▸ **What to produce**: When the string "computer" is part of a line in the data below, report the whole line.

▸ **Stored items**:
[Start of section]
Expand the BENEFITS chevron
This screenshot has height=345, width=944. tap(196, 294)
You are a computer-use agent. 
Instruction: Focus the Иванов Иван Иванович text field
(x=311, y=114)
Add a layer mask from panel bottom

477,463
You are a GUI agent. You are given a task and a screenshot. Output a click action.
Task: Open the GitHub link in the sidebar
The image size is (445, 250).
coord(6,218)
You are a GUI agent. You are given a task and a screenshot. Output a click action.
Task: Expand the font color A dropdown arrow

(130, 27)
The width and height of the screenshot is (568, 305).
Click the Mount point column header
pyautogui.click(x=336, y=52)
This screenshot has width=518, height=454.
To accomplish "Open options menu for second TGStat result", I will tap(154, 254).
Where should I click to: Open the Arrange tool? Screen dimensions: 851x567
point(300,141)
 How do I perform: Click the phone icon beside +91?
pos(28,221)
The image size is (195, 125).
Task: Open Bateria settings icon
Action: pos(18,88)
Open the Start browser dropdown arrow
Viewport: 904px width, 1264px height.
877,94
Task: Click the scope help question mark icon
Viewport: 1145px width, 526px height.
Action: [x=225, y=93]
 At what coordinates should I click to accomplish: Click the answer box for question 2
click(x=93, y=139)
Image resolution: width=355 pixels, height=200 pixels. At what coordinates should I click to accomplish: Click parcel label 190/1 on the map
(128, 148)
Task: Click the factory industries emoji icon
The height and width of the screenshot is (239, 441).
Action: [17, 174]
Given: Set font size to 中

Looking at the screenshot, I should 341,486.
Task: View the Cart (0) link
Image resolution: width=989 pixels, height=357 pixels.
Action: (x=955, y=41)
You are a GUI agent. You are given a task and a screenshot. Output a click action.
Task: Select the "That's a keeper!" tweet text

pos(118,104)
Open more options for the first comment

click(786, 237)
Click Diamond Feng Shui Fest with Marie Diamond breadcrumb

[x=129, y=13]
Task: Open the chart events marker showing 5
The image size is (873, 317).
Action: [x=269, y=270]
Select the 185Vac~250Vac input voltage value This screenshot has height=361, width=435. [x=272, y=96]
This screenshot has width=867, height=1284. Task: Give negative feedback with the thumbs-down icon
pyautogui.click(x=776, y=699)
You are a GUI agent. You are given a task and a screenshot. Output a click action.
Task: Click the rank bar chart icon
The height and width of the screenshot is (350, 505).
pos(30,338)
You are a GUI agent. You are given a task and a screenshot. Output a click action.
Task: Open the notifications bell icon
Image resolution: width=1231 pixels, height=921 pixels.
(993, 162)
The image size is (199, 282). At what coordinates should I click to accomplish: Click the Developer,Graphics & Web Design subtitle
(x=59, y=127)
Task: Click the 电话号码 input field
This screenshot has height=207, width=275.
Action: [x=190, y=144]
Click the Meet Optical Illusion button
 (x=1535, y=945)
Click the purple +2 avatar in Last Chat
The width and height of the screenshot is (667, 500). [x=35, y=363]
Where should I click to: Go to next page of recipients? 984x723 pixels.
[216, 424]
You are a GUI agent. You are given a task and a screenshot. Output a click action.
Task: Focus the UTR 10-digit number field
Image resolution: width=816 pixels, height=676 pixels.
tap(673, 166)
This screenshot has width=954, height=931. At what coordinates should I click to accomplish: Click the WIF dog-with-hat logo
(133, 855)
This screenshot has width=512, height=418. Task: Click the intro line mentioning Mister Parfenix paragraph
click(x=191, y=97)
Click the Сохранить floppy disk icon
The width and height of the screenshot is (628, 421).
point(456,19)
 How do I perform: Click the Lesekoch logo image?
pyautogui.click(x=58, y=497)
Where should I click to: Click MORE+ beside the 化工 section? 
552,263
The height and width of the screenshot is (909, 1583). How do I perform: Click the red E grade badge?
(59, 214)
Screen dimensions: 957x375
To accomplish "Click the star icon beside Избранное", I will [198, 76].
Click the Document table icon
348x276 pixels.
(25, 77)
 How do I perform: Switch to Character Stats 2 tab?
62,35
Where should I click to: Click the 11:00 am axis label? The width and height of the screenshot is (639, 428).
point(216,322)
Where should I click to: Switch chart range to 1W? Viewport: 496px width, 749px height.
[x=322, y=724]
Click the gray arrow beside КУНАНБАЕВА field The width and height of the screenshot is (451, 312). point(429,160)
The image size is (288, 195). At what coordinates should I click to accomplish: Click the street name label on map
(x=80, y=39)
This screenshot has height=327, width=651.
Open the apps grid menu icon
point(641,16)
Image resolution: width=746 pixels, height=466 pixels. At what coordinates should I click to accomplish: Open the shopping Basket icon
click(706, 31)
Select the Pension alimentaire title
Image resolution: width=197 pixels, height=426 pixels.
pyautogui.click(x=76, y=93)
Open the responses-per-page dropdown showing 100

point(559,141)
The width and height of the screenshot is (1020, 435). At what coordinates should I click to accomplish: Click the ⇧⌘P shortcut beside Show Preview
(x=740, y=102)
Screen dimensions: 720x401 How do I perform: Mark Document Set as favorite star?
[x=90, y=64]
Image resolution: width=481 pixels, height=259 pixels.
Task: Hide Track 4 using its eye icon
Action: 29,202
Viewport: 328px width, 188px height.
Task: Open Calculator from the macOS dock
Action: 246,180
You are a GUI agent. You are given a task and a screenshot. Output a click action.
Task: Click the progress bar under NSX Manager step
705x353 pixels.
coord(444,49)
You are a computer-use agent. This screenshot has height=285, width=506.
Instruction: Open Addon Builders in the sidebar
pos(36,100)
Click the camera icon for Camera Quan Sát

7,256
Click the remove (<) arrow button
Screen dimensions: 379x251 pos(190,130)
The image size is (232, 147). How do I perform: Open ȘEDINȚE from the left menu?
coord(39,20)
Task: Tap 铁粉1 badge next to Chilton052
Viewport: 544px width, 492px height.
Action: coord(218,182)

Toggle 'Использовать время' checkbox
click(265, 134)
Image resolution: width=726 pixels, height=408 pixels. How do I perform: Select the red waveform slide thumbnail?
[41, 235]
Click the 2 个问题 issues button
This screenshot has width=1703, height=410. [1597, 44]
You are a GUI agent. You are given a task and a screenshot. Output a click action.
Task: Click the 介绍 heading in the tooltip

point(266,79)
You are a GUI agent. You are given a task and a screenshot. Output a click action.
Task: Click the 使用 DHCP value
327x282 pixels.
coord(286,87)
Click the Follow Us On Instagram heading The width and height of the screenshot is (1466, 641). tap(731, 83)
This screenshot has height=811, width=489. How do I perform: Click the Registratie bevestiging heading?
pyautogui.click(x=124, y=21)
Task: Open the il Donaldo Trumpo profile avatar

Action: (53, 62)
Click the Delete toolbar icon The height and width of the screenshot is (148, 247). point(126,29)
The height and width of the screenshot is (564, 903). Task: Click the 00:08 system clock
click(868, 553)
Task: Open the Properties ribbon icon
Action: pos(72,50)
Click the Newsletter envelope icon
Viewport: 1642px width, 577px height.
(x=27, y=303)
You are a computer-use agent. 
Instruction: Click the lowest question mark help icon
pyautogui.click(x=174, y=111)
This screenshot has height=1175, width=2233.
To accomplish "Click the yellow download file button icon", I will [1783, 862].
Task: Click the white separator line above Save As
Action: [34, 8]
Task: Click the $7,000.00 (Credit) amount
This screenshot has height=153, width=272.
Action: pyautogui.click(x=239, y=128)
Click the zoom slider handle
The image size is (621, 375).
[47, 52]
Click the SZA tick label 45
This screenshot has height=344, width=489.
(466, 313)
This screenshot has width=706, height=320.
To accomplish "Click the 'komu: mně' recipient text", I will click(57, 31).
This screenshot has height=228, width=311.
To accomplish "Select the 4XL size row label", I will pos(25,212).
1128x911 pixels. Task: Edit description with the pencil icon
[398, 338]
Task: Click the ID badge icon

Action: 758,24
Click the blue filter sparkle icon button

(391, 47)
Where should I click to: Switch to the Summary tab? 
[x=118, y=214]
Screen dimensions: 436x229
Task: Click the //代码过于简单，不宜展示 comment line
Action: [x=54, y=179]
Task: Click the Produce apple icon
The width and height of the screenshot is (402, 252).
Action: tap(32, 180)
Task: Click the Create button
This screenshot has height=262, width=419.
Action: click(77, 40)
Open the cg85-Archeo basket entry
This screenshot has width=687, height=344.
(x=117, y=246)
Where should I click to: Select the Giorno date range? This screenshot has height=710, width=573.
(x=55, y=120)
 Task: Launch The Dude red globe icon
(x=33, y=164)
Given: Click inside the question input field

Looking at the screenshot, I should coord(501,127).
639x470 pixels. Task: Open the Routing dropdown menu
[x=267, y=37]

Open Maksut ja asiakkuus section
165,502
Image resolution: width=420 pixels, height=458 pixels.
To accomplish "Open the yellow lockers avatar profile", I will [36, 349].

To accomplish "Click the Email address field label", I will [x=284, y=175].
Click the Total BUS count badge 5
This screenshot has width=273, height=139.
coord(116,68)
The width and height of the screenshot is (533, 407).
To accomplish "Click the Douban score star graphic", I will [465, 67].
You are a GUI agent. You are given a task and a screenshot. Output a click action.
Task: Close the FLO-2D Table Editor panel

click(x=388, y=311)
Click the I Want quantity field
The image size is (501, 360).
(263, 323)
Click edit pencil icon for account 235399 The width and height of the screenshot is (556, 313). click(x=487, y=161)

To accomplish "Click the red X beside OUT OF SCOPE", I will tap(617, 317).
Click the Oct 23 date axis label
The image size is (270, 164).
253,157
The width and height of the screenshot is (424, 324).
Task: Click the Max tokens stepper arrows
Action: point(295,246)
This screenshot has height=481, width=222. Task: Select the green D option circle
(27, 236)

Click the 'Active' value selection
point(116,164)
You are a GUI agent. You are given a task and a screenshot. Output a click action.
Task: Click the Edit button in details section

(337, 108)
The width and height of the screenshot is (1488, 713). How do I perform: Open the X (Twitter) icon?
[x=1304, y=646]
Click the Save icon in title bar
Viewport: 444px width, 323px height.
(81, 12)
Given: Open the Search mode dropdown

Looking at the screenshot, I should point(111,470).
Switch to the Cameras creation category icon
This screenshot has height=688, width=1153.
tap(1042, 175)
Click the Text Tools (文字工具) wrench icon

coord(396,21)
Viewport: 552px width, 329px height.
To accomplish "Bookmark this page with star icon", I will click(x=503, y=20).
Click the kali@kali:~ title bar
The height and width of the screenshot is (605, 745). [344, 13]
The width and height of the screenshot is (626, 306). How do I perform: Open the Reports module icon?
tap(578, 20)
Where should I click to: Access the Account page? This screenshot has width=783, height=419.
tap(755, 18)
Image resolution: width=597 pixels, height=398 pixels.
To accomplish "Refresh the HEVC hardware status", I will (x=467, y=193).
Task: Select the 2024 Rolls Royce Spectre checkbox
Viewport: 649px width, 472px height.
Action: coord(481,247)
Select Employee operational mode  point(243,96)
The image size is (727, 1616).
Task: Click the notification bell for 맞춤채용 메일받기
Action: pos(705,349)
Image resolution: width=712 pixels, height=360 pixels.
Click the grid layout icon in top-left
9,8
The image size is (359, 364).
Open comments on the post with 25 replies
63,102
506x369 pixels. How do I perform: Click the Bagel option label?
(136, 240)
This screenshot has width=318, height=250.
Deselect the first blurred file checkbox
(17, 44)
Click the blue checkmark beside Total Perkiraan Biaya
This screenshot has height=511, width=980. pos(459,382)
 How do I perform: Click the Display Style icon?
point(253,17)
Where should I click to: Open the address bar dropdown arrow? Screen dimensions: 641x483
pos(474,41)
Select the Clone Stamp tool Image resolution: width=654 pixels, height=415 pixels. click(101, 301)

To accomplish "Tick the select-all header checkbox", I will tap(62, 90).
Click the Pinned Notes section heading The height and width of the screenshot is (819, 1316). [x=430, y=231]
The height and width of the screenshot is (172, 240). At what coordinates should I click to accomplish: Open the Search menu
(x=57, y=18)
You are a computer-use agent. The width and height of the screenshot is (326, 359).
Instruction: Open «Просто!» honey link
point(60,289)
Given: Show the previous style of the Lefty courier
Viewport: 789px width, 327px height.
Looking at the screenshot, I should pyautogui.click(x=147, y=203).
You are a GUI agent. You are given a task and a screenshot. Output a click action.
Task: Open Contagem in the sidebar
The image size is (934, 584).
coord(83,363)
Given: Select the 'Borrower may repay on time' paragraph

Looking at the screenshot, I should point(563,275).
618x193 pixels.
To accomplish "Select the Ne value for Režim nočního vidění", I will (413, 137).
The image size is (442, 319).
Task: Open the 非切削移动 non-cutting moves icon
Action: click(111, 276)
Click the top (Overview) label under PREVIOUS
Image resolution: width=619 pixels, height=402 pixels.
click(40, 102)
[End of section]
▸ **Task answer**:
You are a computer-use agent. 
You are a computer-use agent. This screenshot has height=285, width=506.
You are a computer-use agent. 
You are a computer-use agent. The width and height of the screenshot is (326, 359).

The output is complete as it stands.